Pero todavía hay frenos. La Sala Constitucional ha frenado varios abusos. El Tribunal Supremo de Elecciones sigue siendo un baluarte. La gente se sigue movilizando. Las universidades, los sindicatos, las organizaciones sociales resisten. Y eso es una señal de salud democrática.
Las elecciones de 2026 marcarán el rumbo. Chaves no puede reelegirse, pero su legado sí puede influir. Lo que está en juego es mucho más que una administración. Es el tipo de país que queremos ser.
¿Qué sigue?
Los próximos meses serán claves. Costa Rica ha demostrado que sabe reinventarse, que tiene reservas de civismo y compromiso que brotan en los momentos difíciles. Pero no podemos confiarnos. La democracia no es un mueble que se hereda; es una construcción diaria. Y cuando el discurso de mano dura empieza a sonar más seductor que el del diálogo, es momento de hacer una pausa y repensar hacia dónde vamos.

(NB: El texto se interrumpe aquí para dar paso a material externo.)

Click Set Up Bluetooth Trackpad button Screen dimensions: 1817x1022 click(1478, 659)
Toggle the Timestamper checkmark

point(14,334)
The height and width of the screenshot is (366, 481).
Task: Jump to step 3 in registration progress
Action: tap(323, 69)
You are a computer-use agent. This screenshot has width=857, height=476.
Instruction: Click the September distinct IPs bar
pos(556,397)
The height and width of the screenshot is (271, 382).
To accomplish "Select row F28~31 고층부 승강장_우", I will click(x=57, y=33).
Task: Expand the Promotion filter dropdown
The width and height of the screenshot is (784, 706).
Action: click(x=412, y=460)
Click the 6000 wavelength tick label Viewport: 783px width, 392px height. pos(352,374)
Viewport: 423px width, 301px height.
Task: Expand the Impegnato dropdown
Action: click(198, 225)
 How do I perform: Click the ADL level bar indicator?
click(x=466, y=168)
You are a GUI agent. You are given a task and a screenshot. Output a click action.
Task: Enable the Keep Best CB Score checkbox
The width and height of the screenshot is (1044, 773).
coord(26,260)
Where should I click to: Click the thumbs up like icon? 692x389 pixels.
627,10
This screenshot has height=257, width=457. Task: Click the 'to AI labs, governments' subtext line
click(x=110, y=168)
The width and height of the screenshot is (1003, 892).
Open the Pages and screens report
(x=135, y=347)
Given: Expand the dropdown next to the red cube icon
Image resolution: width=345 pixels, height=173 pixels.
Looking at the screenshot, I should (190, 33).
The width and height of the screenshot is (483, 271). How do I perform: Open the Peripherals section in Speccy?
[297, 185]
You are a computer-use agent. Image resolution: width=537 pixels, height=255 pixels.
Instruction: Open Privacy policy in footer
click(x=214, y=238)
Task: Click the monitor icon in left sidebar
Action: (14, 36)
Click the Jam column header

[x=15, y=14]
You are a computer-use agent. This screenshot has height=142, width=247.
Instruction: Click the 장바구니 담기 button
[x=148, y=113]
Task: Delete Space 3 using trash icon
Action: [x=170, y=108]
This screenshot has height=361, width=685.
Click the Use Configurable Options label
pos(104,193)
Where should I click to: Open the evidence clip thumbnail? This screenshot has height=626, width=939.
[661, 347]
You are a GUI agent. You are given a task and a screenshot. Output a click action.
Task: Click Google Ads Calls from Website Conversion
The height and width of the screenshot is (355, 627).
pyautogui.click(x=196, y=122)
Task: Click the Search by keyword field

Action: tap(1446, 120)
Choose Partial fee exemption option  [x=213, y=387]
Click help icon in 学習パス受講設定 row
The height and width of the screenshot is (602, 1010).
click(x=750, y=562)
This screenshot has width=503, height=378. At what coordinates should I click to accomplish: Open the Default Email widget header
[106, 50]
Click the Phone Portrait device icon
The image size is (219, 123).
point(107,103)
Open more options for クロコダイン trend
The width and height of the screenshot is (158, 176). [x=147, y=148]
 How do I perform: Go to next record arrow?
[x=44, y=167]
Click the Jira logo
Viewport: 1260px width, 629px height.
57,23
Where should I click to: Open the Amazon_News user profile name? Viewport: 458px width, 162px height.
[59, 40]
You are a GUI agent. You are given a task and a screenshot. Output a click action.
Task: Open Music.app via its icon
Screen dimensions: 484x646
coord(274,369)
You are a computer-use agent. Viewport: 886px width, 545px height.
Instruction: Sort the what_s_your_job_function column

Aún estamos a tiempo de corregir. Aún podemos fortalecernos desde la crítica, no desde el miedo. Si algo hemos aprendido en estos diez años, es que las soluciones duraderas no vienen de un mesías, sino de instituciones firmes y ciudadanía vigilante.
Hoy, más que nunca, cuidar lo que nos une por encima de lo que nos divide, es un acto patriótico.